» **Task prompt**: Reproduce every line of the records below word for word, without changing anything.

» **Excerpted records**:
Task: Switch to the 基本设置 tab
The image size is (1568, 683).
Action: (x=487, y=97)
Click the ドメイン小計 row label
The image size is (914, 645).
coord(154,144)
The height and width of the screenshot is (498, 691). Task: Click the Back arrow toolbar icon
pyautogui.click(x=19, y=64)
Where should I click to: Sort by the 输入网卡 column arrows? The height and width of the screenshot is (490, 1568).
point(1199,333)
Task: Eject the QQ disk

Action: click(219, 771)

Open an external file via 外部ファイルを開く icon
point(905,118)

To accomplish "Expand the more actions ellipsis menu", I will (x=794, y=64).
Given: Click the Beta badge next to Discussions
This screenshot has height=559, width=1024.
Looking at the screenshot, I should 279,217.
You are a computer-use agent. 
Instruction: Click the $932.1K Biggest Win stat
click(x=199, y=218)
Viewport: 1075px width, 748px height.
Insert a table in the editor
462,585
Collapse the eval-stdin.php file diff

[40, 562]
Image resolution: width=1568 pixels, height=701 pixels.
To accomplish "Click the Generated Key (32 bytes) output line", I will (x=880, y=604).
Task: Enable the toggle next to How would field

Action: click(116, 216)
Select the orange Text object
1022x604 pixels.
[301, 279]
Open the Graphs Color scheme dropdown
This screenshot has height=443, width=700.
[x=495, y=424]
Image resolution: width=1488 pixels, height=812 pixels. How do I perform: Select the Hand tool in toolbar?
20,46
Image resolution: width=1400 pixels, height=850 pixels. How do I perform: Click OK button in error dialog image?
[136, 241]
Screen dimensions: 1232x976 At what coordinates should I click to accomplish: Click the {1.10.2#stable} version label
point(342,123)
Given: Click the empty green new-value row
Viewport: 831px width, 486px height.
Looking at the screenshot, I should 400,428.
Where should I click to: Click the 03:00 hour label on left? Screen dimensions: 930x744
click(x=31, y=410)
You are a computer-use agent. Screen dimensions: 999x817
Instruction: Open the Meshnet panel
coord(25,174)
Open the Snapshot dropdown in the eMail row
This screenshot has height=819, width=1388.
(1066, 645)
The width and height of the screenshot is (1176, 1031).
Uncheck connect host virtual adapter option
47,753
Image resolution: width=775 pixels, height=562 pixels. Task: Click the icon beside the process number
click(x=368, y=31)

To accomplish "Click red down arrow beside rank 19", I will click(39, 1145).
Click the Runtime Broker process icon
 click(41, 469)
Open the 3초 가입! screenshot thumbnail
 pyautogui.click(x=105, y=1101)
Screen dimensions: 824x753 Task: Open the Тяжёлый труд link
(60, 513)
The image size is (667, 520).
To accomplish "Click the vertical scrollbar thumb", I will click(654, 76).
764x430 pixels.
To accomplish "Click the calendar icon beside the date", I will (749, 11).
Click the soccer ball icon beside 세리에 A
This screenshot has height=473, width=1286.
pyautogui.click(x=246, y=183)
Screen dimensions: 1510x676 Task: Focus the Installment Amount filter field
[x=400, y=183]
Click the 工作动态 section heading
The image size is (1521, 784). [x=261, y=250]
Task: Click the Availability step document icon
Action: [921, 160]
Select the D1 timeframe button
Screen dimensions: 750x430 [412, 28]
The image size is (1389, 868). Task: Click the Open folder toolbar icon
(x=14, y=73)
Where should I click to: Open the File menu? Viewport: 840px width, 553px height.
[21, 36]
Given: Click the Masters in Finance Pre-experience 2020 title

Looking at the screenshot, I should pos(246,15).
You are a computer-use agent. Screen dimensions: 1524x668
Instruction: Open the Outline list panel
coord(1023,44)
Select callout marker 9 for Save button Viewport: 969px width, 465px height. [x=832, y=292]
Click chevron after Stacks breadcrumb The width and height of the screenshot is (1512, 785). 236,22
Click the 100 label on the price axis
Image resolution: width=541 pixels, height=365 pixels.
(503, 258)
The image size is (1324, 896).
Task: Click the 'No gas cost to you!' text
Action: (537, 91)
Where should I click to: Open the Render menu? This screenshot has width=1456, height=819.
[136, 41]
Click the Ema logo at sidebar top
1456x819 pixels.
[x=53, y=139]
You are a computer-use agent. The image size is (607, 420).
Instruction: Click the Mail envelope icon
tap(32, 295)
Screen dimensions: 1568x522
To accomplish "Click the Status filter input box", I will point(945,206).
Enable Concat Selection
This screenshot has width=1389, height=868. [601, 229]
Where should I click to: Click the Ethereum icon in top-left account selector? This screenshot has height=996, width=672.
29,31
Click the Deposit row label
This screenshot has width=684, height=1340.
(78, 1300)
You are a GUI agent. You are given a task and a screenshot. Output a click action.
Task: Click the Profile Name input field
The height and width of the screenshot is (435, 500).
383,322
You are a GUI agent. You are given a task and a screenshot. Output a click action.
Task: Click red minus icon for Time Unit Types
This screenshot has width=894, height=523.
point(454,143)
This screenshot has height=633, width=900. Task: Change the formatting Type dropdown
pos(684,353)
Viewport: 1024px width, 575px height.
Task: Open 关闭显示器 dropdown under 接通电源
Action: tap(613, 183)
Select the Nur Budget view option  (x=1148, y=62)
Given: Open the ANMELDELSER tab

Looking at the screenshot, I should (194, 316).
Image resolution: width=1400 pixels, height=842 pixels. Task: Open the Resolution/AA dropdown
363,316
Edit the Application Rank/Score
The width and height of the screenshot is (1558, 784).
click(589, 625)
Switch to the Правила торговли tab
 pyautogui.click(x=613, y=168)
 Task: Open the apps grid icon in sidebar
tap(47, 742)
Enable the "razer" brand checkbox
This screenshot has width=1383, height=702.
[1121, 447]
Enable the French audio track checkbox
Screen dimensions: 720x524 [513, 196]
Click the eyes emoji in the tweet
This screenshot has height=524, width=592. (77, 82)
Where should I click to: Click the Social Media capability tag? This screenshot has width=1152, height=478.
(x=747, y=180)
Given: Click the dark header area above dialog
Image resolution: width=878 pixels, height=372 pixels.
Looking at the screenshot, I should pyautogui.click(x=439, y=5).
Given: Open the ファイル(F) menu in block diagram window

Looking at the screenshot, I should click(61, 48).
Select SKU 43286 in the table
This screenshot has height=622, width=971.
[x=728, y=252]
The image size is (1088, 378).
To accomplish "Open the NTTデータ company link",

» **Output below**:
Task: Switch to the 基本设置 tab
The image size is (1568, 683).
Action: (x=487, y=97)
Click the ドメイン小計 row label
The image size is (914, 645).
coord(154,144)
The height and width of the screenshot is (498, 691). Task: Click the Back arrow toolbar icon
pyautogui.click(x=19, y=64)
Where should I click to: Sort by the 输入网卡 column arrows? The height and width of the screenshot is (490, 1568).
point(1199,333)
Task: Eject the QQ disk

Action: click(219, 771)

Open an external file via 外部ファイルを開く icon
point(905,118)

To accomplish "Expand the more actions ellipsis menu", I will (x=794, y=64).
Given: Click the Beta badge next to Discussions
This screenshot has height=559, width=1024.
Looking at the screenshot, I should 279,217.
You are a computer-use agent. 
Instruction: Click the $932.1K Biggest Win stat
click(x=199, y=218)
Viewport: 1075px width, 748px height.
Insert a table in the editor
462,585
Collapse the eval-stdin.php file diff

[40, 562]
Image resolution: width=1568 pixels, height=701 pixels.
To accomplish "Click the Generated Key (32 bytes) output line", I will (x=880, y=604).
Task: Enable the toggle next to How would field

Action: click(116, 216)
Select the orange Text object
1022x604 pixels.
[301, 279]
Open the Graphs Color scheme dropdown
This screenshot has height=443, width=700.
[x=495, y=424]
Image resolution: width=1488 pixels, height=812 pixels. How do I perform: Select the Hand tool in toolbar?
20,46
Image resolution: width=1400 pixels, height=850 pixels. How do I perform: Click OK button in error dialog image?
[136, 241]
Screen dimensions: 1232x976 At what coordinates should I click to accomplish: Click the {1.10.2#stable} version label
point(342,123)
Given: Click the empty green new-value row
Viewport: 831px width, 486px height.
Looking at the screenshot, I should 400,428.
Where should I click to: Click the 03:00 hour label on left? Screen dimensions: 930x744
click(x=31, y=410)
You are a computer-use agent. Screen dimensions: 999x817
Instruction: Open the Meshnet panel
coord(25,174)
Open the Snapshot dropdown in the eMail row
This screenshot has height=819, width=1388.
(1066, 645)
The width and height of the screenshot is (1176, 1031).
Uncheck connect host virtual adapter option
47,753
Image resolution: width=775 pixels, height=562 pixels. Task: Click the icon beside the process number
click(x=368, y=31)

To accomplish "Click red down arrow beside rank 19", I will click(39, 1145).
Click the Runtime Broker process icon
 click(41, 469)
Open the 3초 가입! screenshot thumbnail
 pyautogui.click(x=105, y=1101)
Screen dimensions: 824x753 Task: Open the Тяжёлый труд link
(60, 513)
The image size is (667, 520).
To accomplish "Click the vertical scrollbar thumb", I will click(654, 76).
764x430 pixels.
To accomplish "Click the calendar icon beside the date", I will (749, 11).
Click the soccer ball icon beside 세리에 A
This screenshot has height=473, width=1286.
pyautogui.click(x=246, y=183)
Screen dimensions: 1510x676 Task: Focus the Installment Amount filter field
[x=400, y=183]
Click the 工作动态 section heading
The image size is (1521, 784). [x=261, y=250]
Task: Click the Availability step document icon
Action: [921, 160]
Select the D1 timeframe button
Screen dimensions: 750x430 [412, 28]
The image size is (1389, 868). Task: Click the Open folder toolbar icon
(x=14, y=73)
Where should I click to: Open the File menu? Viewport: 840px width, 553px height.
[21, 36]
Given: Click the Masters in Finance Pre-experience 2020 title

Looking at the screenshot, I should pos(246,15).
You are a computer-use agent. Screen dimensions: 1524x668
Instruction: Open the Outline list panel
coord(1023,44)
Select callout marker 9 for Save button Viewport: 969px width, 465px height. [x=832, y=292]
Click chevron after Stacks breadcrumb The width and height of the screenshot is (1512, 785). 236,22
Click the 100 label on the price axis
Image resolution: width=541 pixels, height=365 pixels.
(503, 258)
The image size is (1324, 896).
Task: Click the 'No gas cost to you!' text
Action: (537, 91)
Where should I click to: Open the Render menu? This screenshot has width=1456, height=819.
[136, 41]
Click the Ema logo at sidebar top
1456x819 pixels.
[x=53, y=139]
You are a computer-use agent. The image size is (607, 420).
Instruction: Click the Mail envelope icon
tap(32, 295)
Screen dimensions: 1568x522
To accomplish "Click the Status filter input box", I will point(945,206).
Enable Concat Selection
This screenshot has width=1389, height=868. [601, 229]
Where should I click to: Click the Ethereum icon in top-left account selector? This screenshot has height=996, width=672.
29,31
Click the Deposit row label
This screenshot has width=684, height=1340.
(78, 1300)
You are a GUI agent. You are given a task and a screenshot. Output a click action.
Task: Click the Profile Name input field
The height and width of the screenshot is (435, 500).
383,322
You are a GUI agent. You are given a task and a screenshot. Output a click action.
Task: Click red minus icon for Time Unit Types
This screenshot has width=894, height=523.
point(454,143)
This screenshot has height=633, width=900. Task: Change the formatting Type dropdown
pos(684,353)
Viewport: 1024px width, 575px height.
Task: Open 关闭显示器 dropdown under 接通电源
Action: tap(613, 183)
Select the Nur Budget view option  (x=1148, y=62)
Given: Open the ANMELDELSER tab

Looking at the screenshot, I should (194, 316).
Image resolution: width=1400 pixels, height=842 pixels. Task: Open the Resolution/AA dropdown
363,316
Edit the Application Rank/Score
The width and height of the screenshot is (1558, 784).
click(589, 625)
Switch to the Правила торговли tab
 pyautogui.click(x=613, y=168)
 Task: Open the apps grid icon in sidebar
tap(47, 742)
Enable the "razer" brand checkbox
This screenshot has width=1383, height=702.
[1121, 447]
Enable the French audio track checkbox
Screen dimensions: 720x524 [513, 196]
Click the eyes emoji in the tweet
This screenshot has height=524, width=592. (77, 82)
Where should I click to: Click the Social Media capability tag? This screenshot has width=1152, height=478.
(x=747, y=180)
Given: Click the dark header area above dialog
Image resolution: width=878 pixels, height=372 pixels.
Looking at the screenshot, I should pyautogui.click(x=439, y=5).
Given: Open the ファイル(F) menu in block diagram window

Looking at the screenshot, I should click(61, 48).
Select SKU 43286 in the table
This screenshot has height=622, width=971.
[x=728, y=252]
The image size is (1088, 378).
To accomplish "Open the NTTデータ company link",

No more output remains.